◆ Halaman:
>>>>>

Selain itu, umur varietas padi sawah berpengaruh terhadap konsumsi air. Semakin pendek atau genjah (90 -100) umur tanamaan padi, makin sedikit total konsumsi air bila dibanding dengan varietas padi sawah berumur lebih panjang atau lebih dari 125 hari. 

“Makanya, penggunaan varietas padi umur genjah sangat dianjurkan kepada petani, seperti yang kita gunakan sekarang ini, varietas Mekongga, umur panennya berkisar 90-an hari,” kata Taufik.

Hal lainnya yang membuat produksi meningkat adalah penggunaan pupuk kompos atau pupuk organik yang mencapai 10 ton per hektare. Jumlah yang terbilang banyak itu, menurut Taufik, karena mengingat lahan pertanian di Sumut sudah mengalami degradasi fungsi tanah. Hal itu membuat ongkos produksi yang dikeluarkan petani menjadi lebih mahal.

<<<<<

◆ Soal Latihan A:
Kutip ulang baris-baris dari entri dataset, mulai dari baris yang memuat "This screenshot has width=247, height=173." dan berhenti setelah baris yang memuat "Action: [x=442, y=249]". Kedua baris batas itu ikut disertakan.
Artikel tersebut tidak ada hubungannya dengan entri dataset di bawahnya.

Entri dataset
>>>>>

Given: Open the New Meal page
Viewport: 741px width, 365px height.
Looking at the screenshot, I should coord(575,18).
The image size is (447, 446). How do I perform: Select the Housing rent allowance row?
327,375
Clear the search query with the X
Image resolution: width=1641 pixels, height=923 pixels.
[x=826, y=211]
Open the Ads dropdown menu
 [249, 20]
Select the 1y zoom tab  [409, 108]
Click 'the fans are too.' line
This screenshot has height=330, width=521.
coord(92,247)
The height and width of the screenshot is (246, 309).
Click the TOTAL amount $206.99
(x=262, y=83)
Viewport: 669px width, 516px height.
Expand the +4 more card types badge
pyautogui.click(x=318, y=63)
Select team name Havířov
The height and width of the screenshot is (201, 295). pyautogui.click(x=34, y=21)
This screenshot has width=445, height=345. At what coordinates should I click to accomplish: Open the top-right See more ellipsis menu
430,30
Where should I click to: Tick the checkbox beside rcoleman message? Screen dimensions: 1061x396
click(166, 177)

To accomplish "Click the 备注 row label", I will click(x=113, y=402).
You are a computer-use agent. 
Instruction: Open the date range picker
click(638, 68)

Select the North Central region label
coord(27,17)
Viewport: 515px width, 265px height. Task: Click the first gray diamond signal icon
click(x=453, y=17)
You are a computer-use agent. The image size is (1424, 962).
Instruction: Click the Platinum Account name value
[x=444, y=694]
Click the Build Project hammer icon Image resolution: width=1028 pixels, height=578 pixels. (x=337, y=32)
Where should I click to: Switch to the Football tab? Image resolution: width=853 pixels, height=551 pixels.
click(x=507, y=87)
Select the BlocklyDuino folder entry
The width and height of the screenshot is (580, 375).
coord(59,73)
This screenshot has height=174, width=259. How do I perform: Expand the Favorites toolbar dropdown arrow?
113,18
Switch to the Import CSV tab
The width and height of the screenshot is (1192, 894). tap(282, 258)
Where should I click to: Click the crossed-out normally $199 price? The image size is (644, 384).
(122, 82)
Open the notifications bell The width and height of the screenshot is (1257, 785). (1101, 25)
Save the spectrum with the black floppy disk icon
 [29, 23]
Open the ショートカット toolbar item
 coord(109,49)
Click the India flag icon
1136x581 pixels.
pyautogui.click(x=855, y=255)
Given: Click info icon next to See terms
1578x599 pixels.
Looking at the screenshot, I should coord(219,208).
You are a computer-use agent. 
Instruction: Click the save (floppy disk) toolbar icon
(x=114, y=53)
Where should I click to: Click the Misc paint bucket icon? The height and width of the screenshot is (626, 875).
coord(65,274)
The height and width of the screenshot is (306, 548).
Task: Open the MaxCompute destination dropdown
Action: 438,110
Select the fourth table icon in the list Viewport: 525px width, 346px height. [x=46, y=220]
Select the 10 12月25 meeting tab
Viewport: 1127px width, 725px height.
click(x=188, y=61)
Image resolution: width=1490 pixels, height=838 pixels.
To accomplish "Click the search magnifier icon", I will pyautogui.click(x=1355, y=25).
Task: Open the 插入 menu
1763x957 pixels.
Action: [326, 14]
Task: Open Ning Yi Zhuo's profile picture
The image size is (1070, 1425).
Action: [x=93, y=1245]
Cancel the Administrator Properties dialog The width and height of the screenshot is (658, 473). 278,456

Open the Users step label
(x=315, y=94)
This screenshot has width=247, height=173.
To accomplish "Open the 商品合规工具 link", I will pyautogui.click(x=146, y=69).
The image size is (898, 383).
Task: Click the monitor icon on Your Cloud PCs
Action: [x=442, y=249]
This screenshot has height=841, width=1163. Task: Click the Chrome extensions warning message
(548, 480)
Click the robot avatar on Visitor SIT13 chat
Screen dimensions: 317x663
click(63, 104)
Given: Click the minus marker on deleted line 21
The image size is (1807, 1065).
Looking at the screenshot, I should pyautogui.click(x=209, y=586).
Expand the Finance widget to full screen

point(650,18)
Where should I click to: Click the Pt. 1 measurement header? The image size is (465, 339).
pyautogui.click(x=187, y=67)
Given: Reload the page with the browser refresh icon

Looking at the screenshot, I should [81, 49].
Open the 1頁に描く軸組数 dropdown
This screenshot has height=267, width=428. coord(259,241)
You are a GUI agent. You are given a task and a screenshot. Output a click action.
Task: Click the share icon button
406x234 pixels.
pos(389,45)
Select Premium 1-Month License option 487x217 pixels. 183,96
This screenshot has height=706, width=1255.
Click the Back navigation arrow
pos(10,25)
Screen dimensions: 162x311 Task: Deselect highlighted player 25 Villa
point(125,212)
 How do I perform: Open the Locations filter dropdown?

<<<<<

◆ Soal Latihan B:
Salin kembali bagian artikel tentang padi sawah yang dimulai dari kata "Selain itu, umur" dan berhenti setelah kata "dari 125 hari.". Ubah setiap "konsumsi air" di dalamnya menjadi "kebutuhan air".

◆ Hasil Pengerjaan A:
This screenshot has width=247, height=173.
To accomplish "Open the 商品合规工具 link", I will pyautogui.click(x=146, y=69).
The image size is (898, 383).
Task: Click the monitor icon on Your Cloud PCs
Action: [x=442, y=249]

◆ Hasil Pengerjaan B:
Selain itu, umur varietas padi sawah berpengaruh terhadap kebutuhan air. Semakin pendek atau genjah (90 -100) umur tanamaan padi, makin sedikit total kebutuhan air bila dibanding dengan varietas padi sawah berumur lebih panjang atau lebih dari 125 hari.